▶ BLOCO DE TEXTO
====

Fonte: Banco Central

         Em terceiro lugar, temos o problema da oferta de crédito no país. Afinal de contas, os empréstimos dependem que alguma pessoa ou empresa tenha poupado recursos. Porém, o Brasil tem uma taxa de poupança relativamente baixa. Segundo dados do Banco Mundial, em 2019, entre 132 países o Brasil era apenas 120o com maior taxa de poupança, apenas 12,19% em relação ao PIB. Além disso, a taxa de compulsório (reservas que os bancos precisam ter depositadas no Banco Central para pagar retiradas de depósitos inesperadas) no Brasil é cerca de 21% dos depósitos dos bancos, uma das mais elevadas do mundo, o que restringe ainda mais a disponibilidade de crédito no mercado. Esta condição de elevada demanda por crédito e baixa oferta leva a taxa de juros a um patamar substancialmente alto.

         Em quarto lugar, a elevada concentração do setor financeiro prejudica a concorrência no mercado de crédito. Com apenas cinco bancos controlando 81% dos ativos do segmento de bancos comerciais do Brasil (dados de 2019), as instituições financeiras têm menos incentivos a oferecer empréstimos com taxas de juros mais competitivas, pois em um mercado oligopolizado, os bancos possuem grande poder de mercado para manter as taxas de juros em um patamar mais alto, mantendo assim uma rentabilidade elevada de suas operações financeiras.

         Em quinto lugar, os bancos brasileiros também sofrem para recuperar judicialmente os créditos das empresas e indivíduos que deram calote em seus empréstimos. Segundo o Banco Mundial, no Brasil apenas 34% dos créditos conseguem ser recuperados judicialmente, enquanto no Japão, país com o menor spread bancário do mundo, esta taxa é de 92%. Esta dificuldade é fruto da ineficiência da justiça brasileira e de uma legislação leniente com o devedor. Além de vários processos levarem anos, muitos juízes pelo país advogam a tese de que a “justiça social” deve prevalecer em muitos casos. Assim sendo, a dificuldade da recuperação judicial de crédito acaba encarecendo o custo dos empréstimos, pois o risco deste tipo de operação financeira aumenta.

====

[Entradas extraídas de uma coleção]
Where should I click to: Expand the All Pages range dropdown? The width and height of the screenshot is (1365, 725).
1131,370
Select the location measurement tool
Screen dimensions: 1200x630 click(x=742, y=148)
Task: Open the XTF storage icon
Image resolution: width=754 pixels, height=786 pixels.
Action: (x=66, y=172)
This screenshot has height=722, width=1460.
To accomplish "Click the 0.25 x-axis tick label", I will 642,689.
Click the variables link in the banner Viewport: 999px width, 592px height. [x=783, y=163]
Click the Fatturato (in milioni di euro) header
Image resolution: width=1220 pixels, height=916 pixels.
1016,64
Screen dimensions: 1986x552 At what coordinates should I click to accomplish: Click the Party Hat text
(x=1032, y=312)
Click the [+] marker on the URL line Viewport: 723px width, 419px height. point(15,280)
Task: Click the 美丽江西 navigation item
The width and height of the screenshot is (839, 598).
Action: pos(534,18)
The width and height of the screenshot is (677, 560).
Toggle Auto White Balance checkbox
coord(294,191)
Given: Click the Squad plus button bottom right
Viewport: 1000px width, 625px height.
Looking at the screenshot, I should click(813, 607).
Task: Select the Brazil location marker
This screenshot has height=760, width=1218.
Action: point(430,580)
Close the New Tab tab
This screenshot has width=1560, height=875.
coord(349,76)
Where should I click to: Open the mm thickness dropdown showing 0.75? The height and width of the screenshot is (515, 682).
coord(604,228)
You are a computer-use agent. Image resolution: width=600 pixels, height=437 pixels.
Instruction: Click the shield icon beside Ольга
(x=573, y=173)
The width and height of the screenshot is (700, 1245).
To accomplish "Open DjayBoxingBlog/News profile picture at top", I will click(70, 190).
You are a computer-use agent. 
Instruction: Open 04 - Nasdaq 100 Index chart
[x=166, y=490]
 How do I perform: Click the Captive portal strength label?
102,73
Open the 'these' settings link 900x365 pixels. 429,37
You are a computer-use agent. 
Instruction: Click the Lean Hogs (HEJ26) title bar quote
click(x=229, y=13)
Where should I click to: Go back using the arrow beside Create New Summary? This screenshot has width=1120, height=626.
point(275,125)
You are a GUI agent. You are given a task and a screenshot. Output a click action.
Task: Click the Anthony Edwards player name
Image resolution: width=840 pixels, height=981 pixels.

====

Pode transcrever na íntegra o texto sobre os fatores que encarecem o crédito no Brasil, sem alterar nada? Os registros não têm nenhuma relação com isto.

Fonte: Banco Central

         Em terceiro lugar, temos o problema da oferta de crédito no país. Afinal de contas, os empréstimos dependem que alguma pessoa ou empresa tenha poupado recursos. Porém, o Brasil tem uma taxa de poupança relativamente baixa. Segundo dados do Banco Mundial, em 2019, entre 132 países o Brasil era apenas 120o com maior taxa de poupança, apenas 12,19% em relação ao PIB. Além disso, a taxa de compulsório (reservas que os bancos precisam ter depositadas no Banco Central para pagar retiradas de depósitos inesperadas) no Brasil é cerca de 21% dos depósitos dos bancos, uma das mais elevadas do mundo, o que restringe ainda mais a disponibilidade de crédito no mercado. Esta condição de elevada demanda por crédito e baixa oferta leva a taxa de juros a um patamar substancialmente alto.

         Em quarto lugar, a elevada concentração do setor financeiro prejudica a concorrência no mercado de crédito. Com apenas cinco bancos controlando 81% dos ativos do segmento de bancos comerciais do Brasil (dados de 2019), as instituições financeiras têm menos incentivos a oferecer empréstimos com taxas de juros mais competitivas, pois em um mercado oligopolizado, os bancos possuem grande poder de mercado para manter as taxas de juros em um patamar mais alto, mantendo assim uma rentabilidade elevada de suas operações financeiras.

         Em quinto lugar, os bancos brasileiros também sofrem para recuperar judicialmente os créditos das empresas e indivíduos que deram calote em seus empréstimos. Segundo o Banco Mundial, no Brasil apenas 34% dos créditos conseguem ser recuperados judicialmente, enquanto no Japão, país com o menor spread bancário do mundo, esta taxa é de 92%. Esta dificuldade é fruto da ineficiência da justiça brasileira e de uma legislação leniente com o devedor. Além de vários processos levarem anos, muitos juízes pelo país advogam a tese de que a “justiça social” deve prevalecer em muitos casos. Assim sendo, a dificuldade da recuperação judicial de crédito acaba encarecendo o custo dos empréstimos, pois o risco deste tipo de operação financeira aumenta.